# Listed records
BEGIN
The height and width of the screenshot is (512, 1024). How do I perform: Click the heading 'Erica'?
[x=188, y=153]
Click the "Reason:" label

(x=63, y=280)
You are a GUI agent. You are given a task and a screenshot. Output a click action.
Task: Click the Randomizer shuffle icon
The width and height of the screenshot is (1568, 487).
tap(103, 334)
END
BEGIN
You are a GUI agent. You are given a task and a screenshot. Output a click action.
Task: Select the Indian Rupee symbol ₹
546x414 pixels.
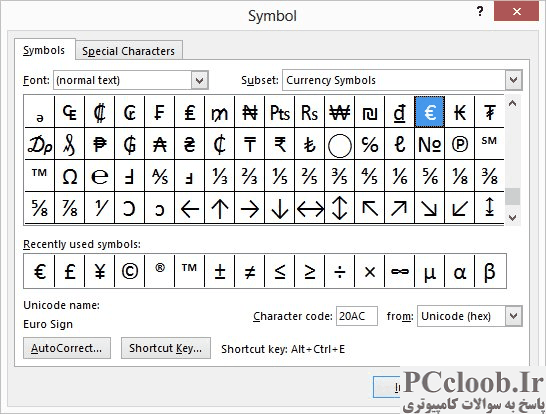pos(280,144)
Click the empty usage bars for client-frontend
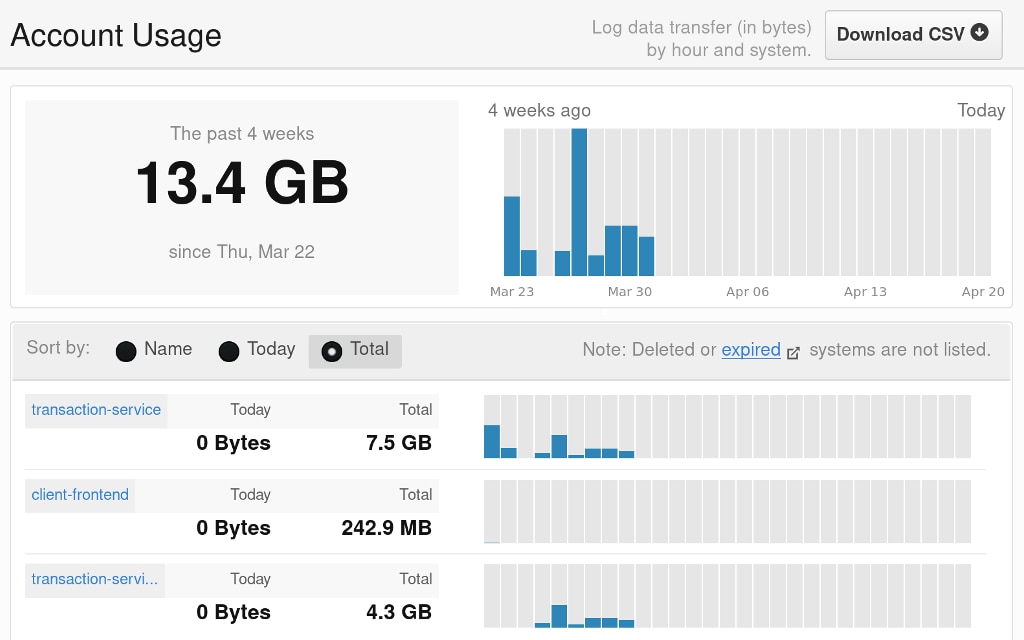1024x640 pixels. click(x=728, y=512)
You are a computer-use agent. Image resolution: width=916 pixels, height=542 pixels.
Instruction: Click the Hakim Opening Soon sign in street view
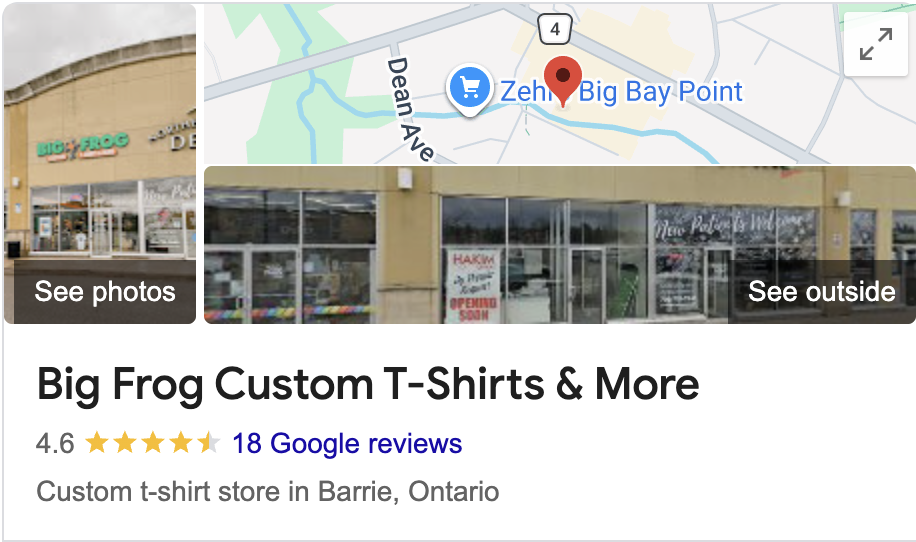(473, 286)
END
Rewrite the items from the line containing "The height and" through the line containing "tap(103, 334)", changing "heading" to "title" and leaving everything else unchanged. Output only those lines.

The height and width of the screenshot is (512, 1024). How do I perform: Click the title 'Erica'?
[x=188, y=153]
Click the "Reason:" label

(x=63, y=280)
You are a GUI agent. You are given a task and a screenshot. Output a click action.
Task: Click the Randomizer shuffle icon
The width and height of the screenshot is (1568, 487).
tap(103, 334)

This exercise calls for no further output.